# Soap Scum



## Truly (Oct 26, 2007)

I have noticed that since I've started using my homemade soap I have a LOT more soap scum.

Is this true for everyone else?

Is there something I can whip up at home that would act like those "spray your shower everyday" to keep it clean? I was wondering if vinegar might work.


----------



## BasicLiving (Nov 26, 2007)

I haven't tried this yet, but I keep threatening to. Apparently 3 tablespoons of jetdry (the dishwasher stuff) in a spray bottle topped off with water will act about the same as those daily shower sprays. It's supposed to keep scum and other things from sticking to the surface. I also read that daily sprays of vingegar and water (50/50) will help keep scum down. The next time I clean my shower, I swear I am going to start using one of these.

Penny


----------



## Truly (Oct 26, 2007)

Penny, thank you.

Maybe I'll try water vinegar and jetdry.

I usually, in the past, didn't have to clean the tub that often. But now with my own soap, I notice scum in just a few days.
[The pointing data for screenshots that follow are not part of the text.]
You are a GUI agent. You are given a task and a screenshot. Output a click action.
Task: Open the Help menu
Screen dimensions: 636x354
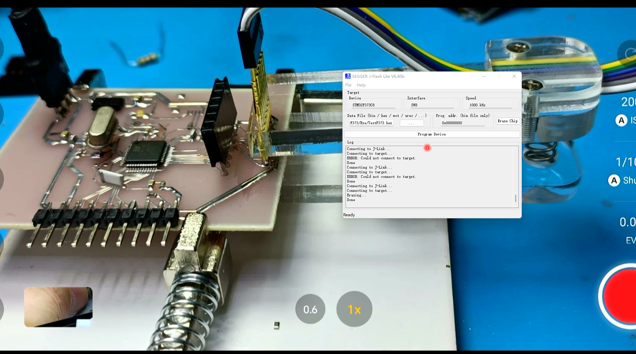(361, 85)
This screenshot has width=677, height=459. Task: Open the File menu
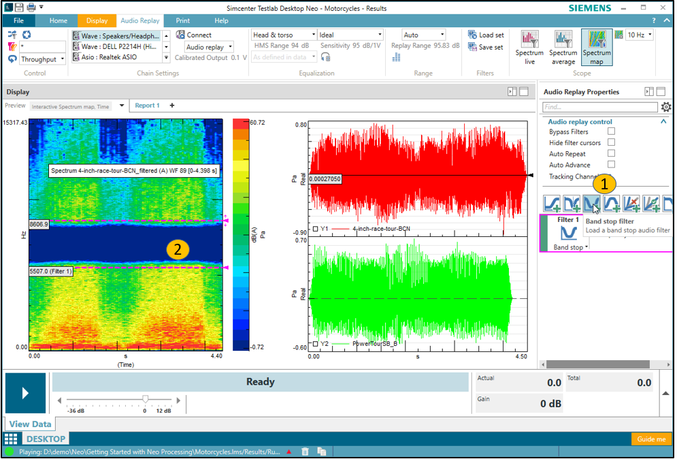tap(18, 21)
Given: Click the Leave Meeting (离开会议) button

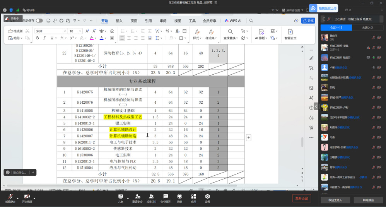Looking at the screenshot, I should tap(302, 198).
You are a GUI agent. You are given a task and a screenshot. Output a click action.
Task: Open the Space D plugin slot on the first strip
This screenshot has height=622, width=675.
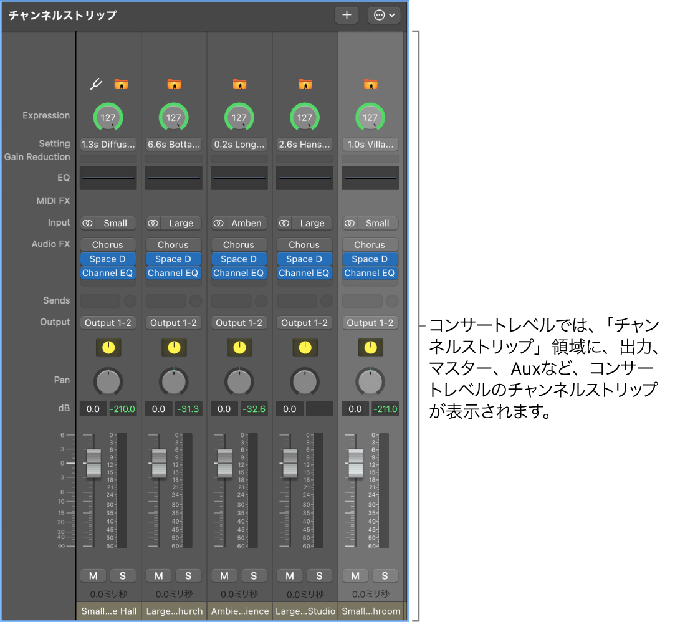point(108,258)
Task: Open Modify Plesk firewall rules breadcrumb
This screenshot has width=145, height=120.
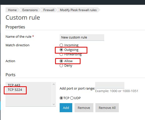Action: click(x=78, y=10)
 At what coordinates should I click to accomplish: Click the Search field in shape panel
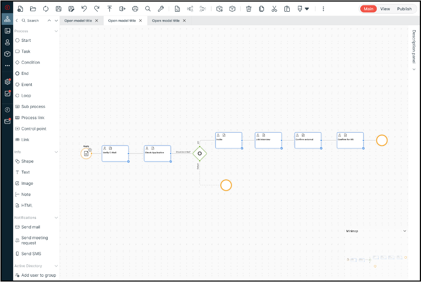(x=33, y=20)
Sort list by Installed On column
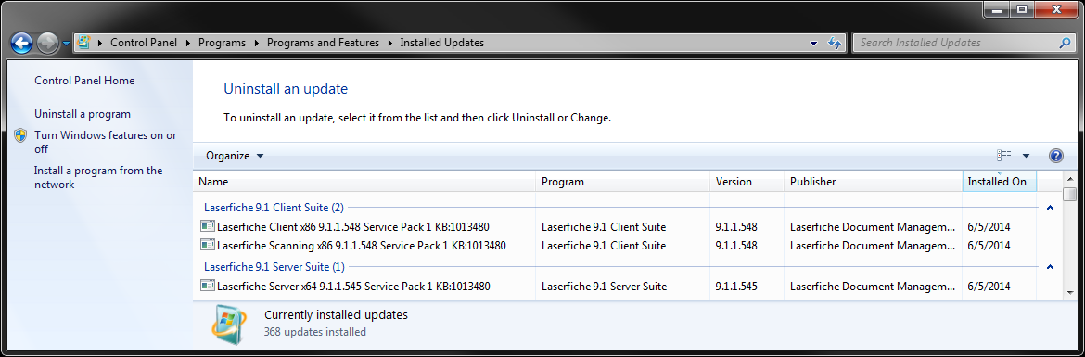This screenshot has width=1085, height=357. pyautogui.click(x=999, y=181)
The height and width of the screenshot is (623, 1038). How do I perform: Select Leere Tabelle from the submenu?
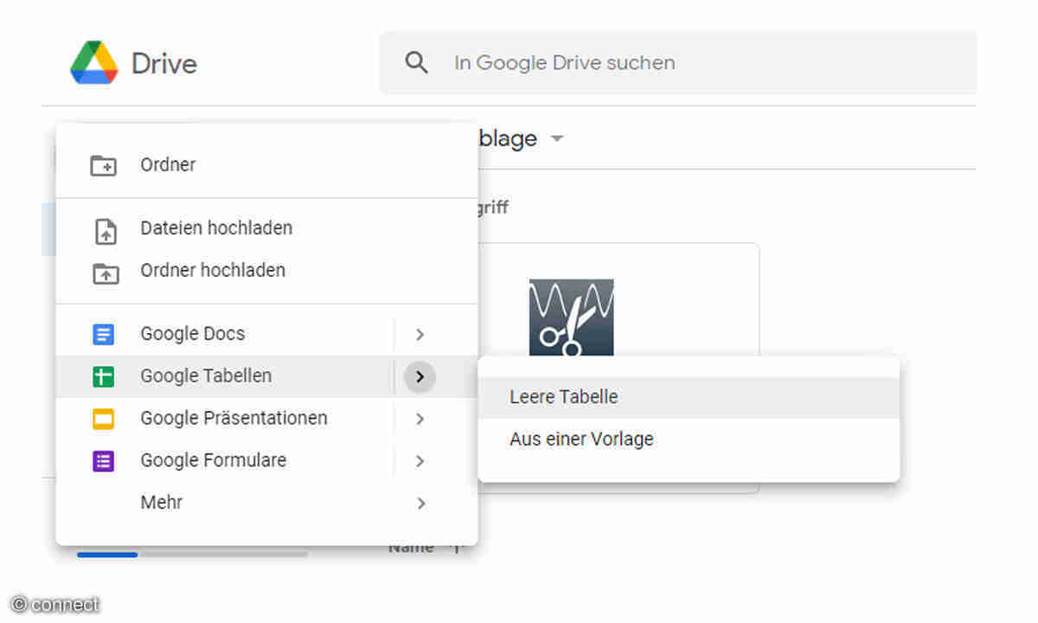tap(563, 396)
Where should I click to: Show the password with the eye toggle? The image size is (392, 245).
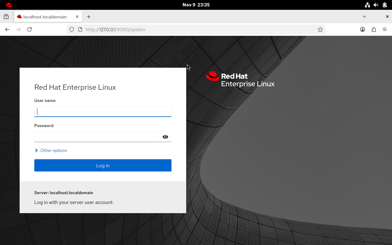(165, 137)
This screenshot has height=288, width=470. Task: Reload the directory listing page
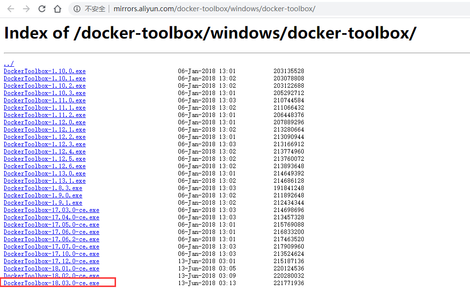(x=41, y=8)
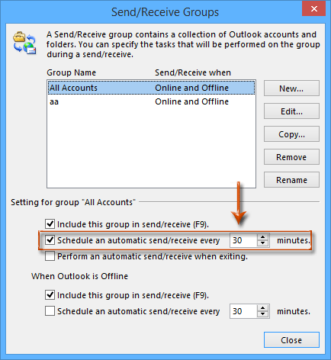Decrease the offline schedule minutes using down arrow
The height and width of the screenshot is (360, 331).
tap(263, 314)
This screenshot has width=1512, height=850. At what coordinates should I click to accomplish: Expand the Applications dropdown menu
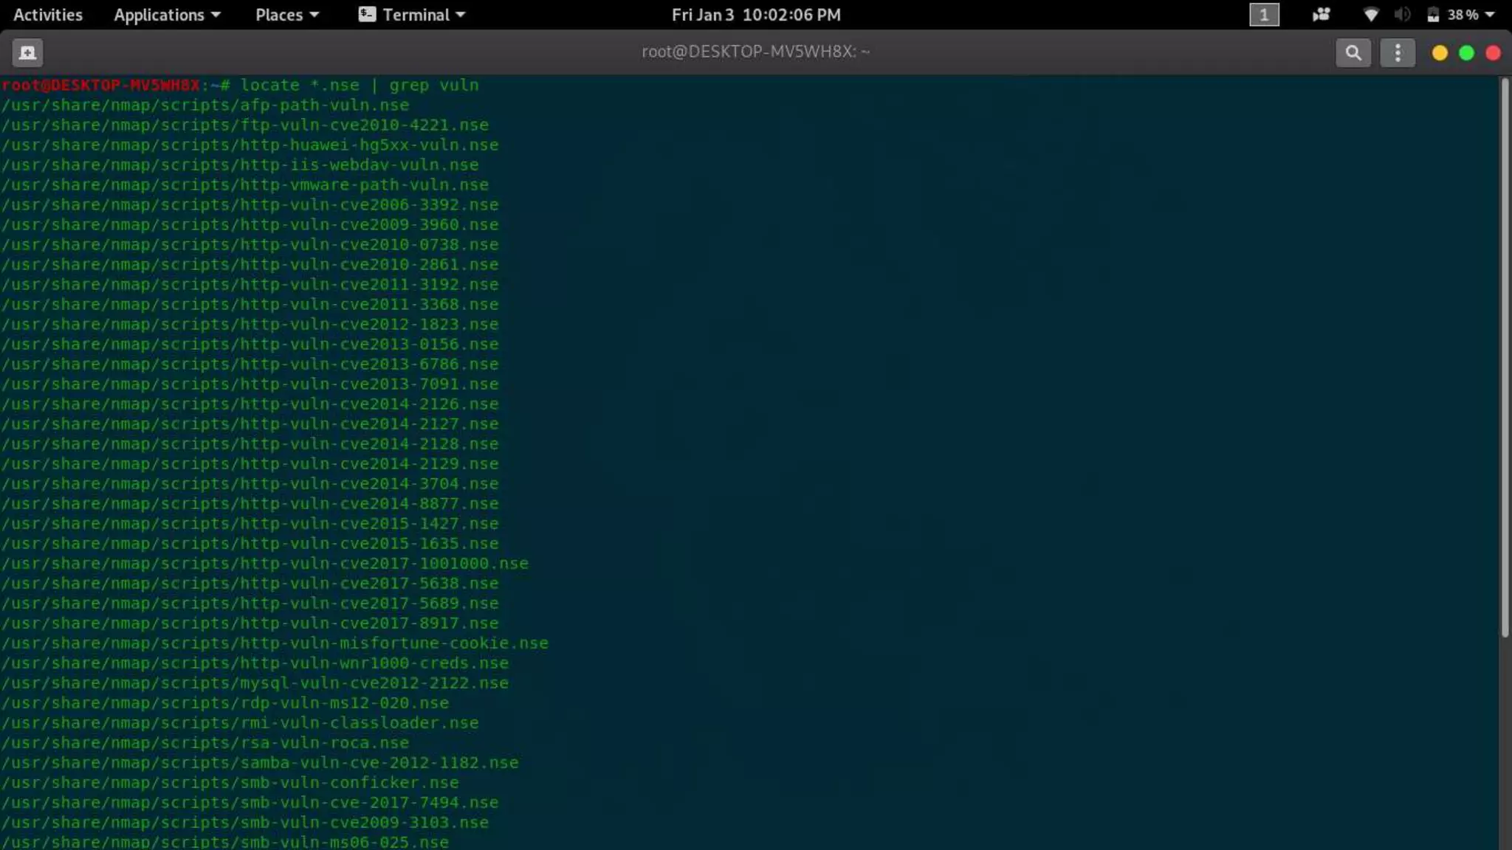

Of course, I'm not changing my soap. :biggrin


----------



## BasicLiving (Nov 26, 2007)

Will you please let me know if it works for you? I would like to try the jetdry mix because we have well water - and lime really builds up on our glass shower doors, even though we squeegy them after ever shower. But I need to remember to start using the jetdry spray immediately after I de-lime the glass doors, and that has been the challenge! I clean them about every 2 weeks - and it's due now. I'm really going to try to remember to mix up some jetdry and try it! But let me know how it works out for you.

Penny


----------



## Sondra (Oct 25, 2007)

I don't know as this will work but on ash trays plastic or glass, if you spray with liquid gold you don't get stuck on cigerett ashes and they wash up great. 
Also I use a rinse with jet dry in it for glasses and I don't have a dish washer also use it straight on the patio glass table to clean it off all the rain scum.


----------



## Truly (Oct 26, 2007)

wouldn't the liquid gold be slippery? hmmmm, i'll keep that in mind too.


----------



## Guest (Dec 5, 2007)

Soap scum is caused by soap molecules clinging to hard water deposits. The extreme solution is to get a water softener 

Christy


----------



## Truly (Oct 26, 2007)

Well that makes sense.

I had heard that many soaps on the market, especially liquid soaps contain water softners. That would be why it's building up faster.

So, I guess it's time to call Culligan, or look into those newfangled water softners.

Thanx Chris


----------



## Sondra (Oct 25, 2007)

I wouldn't use liquid gold in the bath tub was just stating it was good for ash trays. I have always in the past used skin so soft bath oil to clean the tub of scum


----------



## NubianSoaps.com (Oct 26, 2007)

So do those of you who have soap scum also have scale in your soap buckets you have to acid rinse out? Vicki


----------



## Truly (Oct 26, 2007)

I don't, but I mix in glass or enamal; and I've made a total of 5 batches. :blush


----------



## NubianSoaps.com (Oct 26, 2007)

Shoot that should have read....those of you with soap scum do you have milk scale in your MILK buckets you have to acid rinse out  in the dairy barn  Vicki


----------